-- INFORMATION GIVEN --
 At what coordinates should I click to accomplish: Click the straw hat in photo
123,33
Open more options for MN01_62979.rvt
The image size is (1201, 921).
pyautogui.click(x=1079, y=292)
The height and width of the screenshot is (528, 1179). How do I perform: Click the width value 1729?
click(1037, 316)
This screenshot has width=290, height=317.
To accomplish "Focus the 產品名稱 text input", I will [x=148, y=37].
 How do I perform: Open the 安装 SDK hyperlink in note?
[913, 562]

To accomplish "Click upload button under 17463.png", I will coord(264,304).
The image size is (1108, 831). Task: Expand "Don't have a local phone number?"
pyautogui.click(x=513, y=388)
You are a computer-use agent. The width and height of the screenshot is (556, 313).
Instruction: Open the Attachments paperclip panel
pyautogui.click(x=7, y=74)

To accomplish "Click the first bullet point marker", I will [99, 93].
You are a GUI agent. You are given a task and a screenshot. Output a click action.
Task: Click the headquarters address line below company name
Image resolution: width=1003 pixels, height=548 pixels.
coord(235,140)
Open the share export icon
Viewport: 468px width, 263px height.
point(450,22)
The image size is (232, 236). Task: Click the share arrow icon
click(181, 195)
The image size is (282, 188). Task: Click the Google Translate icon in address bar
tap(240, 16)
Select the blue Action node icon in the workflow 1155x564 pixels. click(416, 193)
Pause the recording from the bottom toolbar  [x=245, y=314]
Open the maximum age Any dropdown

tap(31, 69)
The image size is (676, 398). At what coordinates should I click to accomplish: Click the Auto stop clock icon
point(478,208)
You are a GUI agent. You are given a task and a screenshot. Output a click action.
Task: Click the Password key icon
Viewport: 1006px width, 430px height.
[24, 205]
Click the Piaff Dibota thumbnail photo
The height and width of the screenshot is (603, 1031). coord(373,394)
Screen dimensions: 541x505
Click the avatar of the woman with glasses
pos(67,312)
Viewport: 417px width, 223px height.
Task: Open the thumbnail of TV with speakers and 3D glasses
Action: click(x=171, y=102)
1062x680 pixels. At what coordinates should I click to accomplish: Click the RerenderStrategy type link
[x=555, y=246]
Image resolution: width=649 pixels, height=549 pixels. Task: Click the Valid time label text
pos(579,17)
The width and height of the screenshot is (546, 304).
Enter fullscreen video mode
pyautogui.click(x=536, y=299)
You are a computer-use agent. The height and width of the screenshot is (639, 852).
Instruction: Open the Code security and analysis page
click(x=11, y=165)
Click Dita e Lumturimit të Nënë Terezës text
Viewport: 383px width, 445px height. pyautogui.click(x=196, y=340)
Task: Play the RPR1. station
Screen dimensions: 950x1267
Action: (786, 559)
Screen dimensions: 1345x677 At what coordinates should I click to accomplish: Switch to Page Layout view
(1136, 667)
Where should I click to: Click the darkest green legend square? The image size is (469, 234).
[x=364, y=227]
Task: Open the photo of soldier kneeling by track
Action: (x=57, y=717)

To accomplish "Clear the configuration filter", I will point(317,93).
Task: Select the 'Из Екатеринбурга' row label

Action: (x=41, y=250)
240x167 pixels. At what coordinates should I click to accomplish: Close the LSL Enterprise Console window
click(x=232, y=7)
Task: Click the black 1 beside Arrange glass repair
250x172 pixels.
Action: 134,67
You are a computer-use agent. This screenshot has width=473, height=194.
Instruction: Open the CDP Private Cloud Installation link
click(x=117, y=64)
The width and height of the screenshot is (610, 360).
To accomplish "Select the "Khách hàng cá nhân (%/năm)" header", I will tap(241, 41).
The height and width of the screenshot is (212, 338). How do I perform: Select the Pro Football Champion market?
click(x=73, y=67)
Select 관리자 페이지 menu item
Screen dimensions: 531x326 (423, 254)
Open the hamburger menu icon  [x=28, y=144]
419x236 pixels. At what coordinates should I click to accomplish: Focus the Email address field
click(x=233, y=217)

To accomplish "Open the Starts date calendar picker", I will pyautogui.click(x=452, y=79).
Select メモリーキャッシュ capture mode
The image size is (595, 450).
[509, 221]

-- ACTIVITY --
From the line containing "240x167 pixels. At" down to the line containing "The width and height of the screenshot is (610, 360)." in the material above, reproduce every line exactly, including the two end lines.

-- SOLUTION --
240x167 pixels. At what coordinates should I click to accomplish: Close the LSL Enterprise Console window
click(x=232, y=7)
Task: Click the black 1 beside Arrange glass repair
250x172 pixels.
Action: 134,67
You are a computer-use agent. This screenshot has width=473, height=194.
Instruction: Open the CDP Private Cloud Installation link
click(x=117, y=64)
The width and height of the screenshot is (610, 360).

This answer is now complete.